I cringed and ran a hand through my hair. It was like layers of emotion were hitting all at once as I realized the damage that I had caused. I thought of Dylan and how he had flippantly told me that I never called. He was right. I hardly knew Dylan at all. I thought of all the time I had missed with all my siblings and parents. My eyes burned. I stood and started pacing.

"Son, sit down," my father said softly.

"I can't. I'm sorry." I turned and faced him, getting hit with another wave of regret. I moved to his side and put a hand on his shoulder. "I can't lose you." With a shudder, I wondered what it would've been like to come home for another funeral. I slumped to my knees and bowed my head. "I'm sorry, Dad. I really am."

My father put his hand on mine. "Okay, son. I needed you to know that I miss you. I want to have a relationship with you again."

I gazed up at my father through the blur of tears. I was starting to see things so differently. "I want a relationship with you too. I do."
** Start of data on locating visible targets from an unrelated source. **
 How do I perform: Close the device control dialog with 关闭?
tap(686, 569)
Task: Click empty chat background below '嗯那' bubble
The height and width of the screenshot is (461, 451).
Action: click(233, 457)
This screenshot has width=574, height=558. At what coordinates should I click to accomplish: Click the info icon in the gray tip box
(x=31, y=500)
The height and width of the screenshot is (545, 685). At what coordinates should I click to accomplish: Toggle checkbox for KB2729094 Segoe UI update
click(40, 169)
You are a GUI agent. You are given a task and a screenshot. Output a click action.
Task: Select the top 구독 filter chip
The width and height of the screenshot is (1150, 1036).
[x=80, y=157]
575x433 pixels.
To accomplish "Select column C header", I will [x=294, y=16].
My father leaned over and put both arms around me. I reached up and held him. Things had to change, and I had no idea where to start. Something under me had shifted, like an earthquake had thrown me off balance, and the ground I'd thought was solid threatened to pull me under. I'd been so stupid and blind.

"I'm just glad you're home," he said. "I'm really glad you're home."

I was about to say that I was only home for a week, and then I realized that maybe that wasn't true.

"And I feel like I should tell you something."

"What's that, Dad?"

My dad sighed. "I think you coming home is part of God's timing and His plan for you."

My hackles went up at the mention of God. Of course I believed in God. I prayed sometimes, and in the military, I'd had experiences making it clear that God guided and directed me. After losing Greg, it had been hard.

"You okay, son?"

"I am, Dad. I'm just not sure about my relationship with God right now, I guess. It's hard for me to believe there's a plan for everything."

My father nodded. "I get that. I want you to know that there is. I believe you will see God's timing and plan in your life. I know it."

I decided to let him believe that. "Okay, Dad."